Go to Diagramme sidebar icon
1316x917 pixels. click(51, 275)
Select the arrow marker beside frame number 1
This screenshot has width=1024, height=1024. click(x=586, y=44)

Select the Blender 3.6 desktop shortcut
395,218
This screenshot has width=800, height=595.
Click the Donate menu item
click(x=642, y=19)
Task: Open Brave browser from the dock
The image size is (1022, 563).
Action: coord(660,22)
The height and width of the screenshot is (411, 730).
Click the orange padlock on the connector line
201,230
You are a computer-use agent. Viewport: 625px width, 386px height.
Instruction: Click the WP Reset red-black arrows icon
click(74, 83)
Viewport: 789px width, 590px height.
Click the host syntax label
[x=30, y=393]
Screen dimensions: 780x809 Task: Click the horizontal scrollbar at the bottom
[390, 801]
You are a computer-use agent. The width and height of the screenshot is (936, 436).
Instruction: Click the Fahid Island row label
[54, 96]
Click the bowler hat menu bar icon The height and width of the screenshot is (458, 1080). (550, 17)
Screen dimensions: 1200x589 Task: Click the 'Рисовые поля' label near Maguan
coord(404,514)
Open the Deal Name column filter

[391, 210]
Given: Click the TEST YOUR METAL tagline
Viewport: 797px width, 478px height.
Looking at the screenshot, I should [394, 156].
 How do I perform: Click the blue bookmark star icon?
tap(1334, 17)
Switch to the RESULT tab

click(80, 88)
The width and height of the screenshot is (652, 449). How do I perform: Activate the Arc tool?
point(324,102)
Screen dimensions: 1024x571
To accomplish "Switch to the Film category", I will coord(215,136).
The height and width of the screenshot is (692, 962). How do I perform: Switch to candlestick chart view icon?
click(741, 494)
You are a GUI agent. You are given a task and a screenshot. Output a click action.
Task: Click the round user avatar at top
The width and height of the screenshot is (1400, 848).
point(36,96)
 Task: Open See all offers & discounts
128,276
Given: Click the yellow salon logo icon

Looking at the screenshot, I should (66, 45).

++++++

Reproduce the lines above without alteration, beginning at the line that contains "You are a computer-use agent. Viewport: 625px" and ending after the line that contains "point(36,96)".

You are a computer-use agent. Viewport: 625px width, 386px height.
Instruction: Click the WP Reset red-black arrows icon
click(74, 83)
Viewport: 789px width, 590px height.
Click the host syntax label
[x=30, y=393]
Screen dimensions: 780x809 Task: Click the horizontal scrollbar at the bottom
[390, 801]
You are a computer-use agent. The width and height of the screenshot is (936, 436).
Instruction: Click the Fahid Island row label
[54, 96]
Click the bowler hat menu bar icon The height and width of the screenshot is (458, 1080). (550, 17)
Screen dimensions: 1200x589 Task: Click the 'Рисовые поля' label near Maguan
coord(404,514)
Open the Deal Name column filter

[391, 210]
Given: Click the TEST YOUR METAL tagline
Viewport: 797px width, 478px height.
Looking at the screenshot, I should [394, 156].
 How do I perform: Click the blue bookmark star icon?
tap(1334, 17)
Switch to the RESULT tab

click(80, 88)
The width and height of the screenshot is (652, 449). How do I perform: Activate the Arc tool?
point(324,102)
Screen dimensions: 1024x571
To accomplish "Switch to the Film category", I will coord(215,136).
The height and width of the screenshot is (692, 962). How do I perform: Switch to candlestick chart view icon?
click(741, 494)
You are a GUI agent. You are given a task and a screenshot. Output a click action.
Task: Click the round user avatar at top
The width and height of the screenshot is (1400, 848).
point(36,96)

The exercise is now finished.